[Begin Supplied material]

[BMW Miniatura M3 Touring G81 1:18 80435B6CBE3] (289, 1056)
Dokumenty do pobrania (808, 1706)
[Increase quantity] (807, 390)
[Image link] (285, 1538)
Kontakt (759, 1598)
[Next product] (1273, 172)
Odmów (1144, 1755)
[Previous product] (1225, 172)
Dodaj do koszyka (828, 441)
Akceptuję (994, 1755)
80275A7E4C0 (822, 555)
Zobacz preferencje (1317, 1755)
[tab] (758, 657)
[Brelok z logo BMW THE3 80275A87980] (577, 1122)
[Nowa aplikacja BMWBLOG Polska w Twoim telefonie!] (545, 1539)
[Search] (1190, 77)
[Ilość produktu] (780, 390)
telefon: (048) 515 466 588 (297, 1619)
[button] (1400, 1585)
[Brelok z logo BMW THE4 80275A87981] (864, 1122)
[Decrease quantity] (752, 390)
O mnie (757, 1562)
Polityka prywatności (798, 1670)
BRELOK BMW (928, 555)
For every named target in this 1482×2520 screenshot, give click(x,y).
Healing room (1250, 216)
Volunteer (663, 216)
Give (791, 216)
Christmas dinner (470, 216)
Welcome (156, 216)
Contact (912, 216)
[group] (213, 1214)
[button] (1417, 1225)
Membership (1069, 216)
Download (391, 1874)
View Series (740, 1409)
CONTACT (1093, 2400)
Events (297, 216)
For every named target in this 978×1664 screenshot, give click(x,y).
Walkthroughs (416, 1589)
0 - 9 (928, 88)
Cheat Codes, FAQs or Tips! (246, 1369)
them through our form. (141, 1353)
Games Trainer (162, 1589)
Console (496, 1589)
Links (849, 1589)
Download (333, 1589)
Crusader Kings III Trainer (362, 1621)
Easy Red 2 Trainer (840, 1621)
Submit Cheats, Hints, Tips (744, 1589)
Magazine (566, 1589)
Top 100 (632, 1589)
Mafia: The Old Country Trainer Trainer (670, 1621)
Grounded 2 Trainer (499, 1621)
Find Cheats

[End Supplied material]

▸ Required task
Rewrite only the stretch from the line containing "Links (849, 1589)" through the end of the lines, putting "Codes" wherever "Cheats" appears and leaving everything else unchanged.

▸ Task output
Links (849, 1589)
Download (333, 1589)
Crusader Kings III Trainer (362, 1621)
Easy Red 2 Trainer (840, 1621)
Submit Codes, Hints, Tips (744, 1589)
Magazine (566, 1589)
Top 100 (632, 1589)
Mafia: The Old Country Trainer Trainer (670, 1621)
Grounded 2 Trainer (499, 1621)
Find Codes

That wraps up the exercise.